Anyway, I await maintainer opinion.

I tend to agree with @kwatsen, it is really helpful to immediately see which version of an overloaded method one is looking at.

I have one suggestion: we could change the offending annotations so that instead of e.g.

    def foo(self: Bar):

we'd have

    def foo(self: "Bar"):

which can be used without importing from __future__.

@kwatsen would this work for you?

I prefer as is. The "Bar" form is odd, IMO. I've never ever seen it before.

And I think that Centos is behind the times. IIRC, Ubuntu comes with 3.7...

That said, the "Bar" form likely does address the root concern (assuming it shows in tracedumps) and, Lada, I understand that you may feel obliged.

Annotating self is odd and I've never seen it before IMO! But there you go.
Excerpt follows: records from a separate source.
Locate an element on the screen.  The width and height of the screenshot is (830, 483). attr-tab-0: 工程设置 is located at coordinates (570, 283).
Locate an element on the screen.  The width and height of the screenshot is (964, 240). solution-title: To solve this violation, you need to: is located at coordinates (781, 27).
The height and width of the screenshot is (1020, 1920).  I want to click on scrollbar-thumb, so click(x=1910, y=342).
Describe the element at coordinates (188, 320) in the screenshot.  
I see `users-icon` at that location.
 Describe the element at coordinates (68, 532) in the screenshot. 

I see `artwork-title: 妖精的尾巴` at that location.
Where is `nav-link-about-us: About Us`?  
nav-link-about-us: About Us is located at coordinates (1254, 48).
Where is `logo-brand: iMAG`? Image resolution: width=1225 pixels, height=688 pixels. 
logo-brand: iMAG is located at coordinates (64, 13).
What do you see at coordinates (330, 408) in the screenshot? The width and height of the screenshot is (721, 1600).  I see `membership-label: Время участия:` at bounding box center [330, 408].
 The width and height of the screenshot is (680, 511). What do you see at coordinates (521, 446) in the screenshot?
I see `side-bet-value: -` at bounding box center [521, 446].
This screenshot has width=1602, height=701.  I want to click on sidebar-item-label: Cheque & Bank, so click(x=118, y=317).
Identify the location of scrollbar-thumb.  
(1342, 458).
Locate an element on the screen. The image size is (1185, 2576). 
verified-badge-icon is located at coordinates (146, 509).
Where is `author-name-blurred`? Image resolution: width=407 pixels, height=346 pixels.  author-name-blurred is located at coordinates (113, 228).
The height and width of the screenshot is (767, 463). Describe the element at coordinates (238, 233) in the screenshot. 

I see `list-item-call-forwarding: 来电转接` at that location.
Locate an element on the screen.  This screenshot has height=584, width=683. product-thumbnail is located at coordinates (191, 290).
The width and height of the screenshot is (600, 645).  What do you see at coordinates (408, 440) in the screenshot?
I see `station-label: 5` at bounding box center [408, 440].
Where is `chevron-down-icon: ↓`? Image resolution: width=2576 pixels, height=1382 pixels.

Quoting the self annotations works for me, I can submit a fresh MR if that's acceptable to all.

Re: "odd" - jinx! ;)

I don't know what the quoted form means or where it is defined as legal syntax. I wonder if it might ever become will ever become unsupported... Unlikely, but it's so odd that I'm unsure.

FWIW, it may be that someday someone creates a static or runtime checker for the unquoted form, as the unquoted form is scheduled to become default syntax in Python 3.10)

the quoted form is all there in PEP 484 and supported by mypy and (presumably) other type-checkers.

he quoted form is all there in PEP 484 and supported by mypy and (presumably) other type-checkers.

Right, and it is also described in the docs for typing module (search for "forward reference"). Such quoted annotations had been already used in Yangson.

So, @dimbleby, please submit the MR, I think it is a reasonable compromise.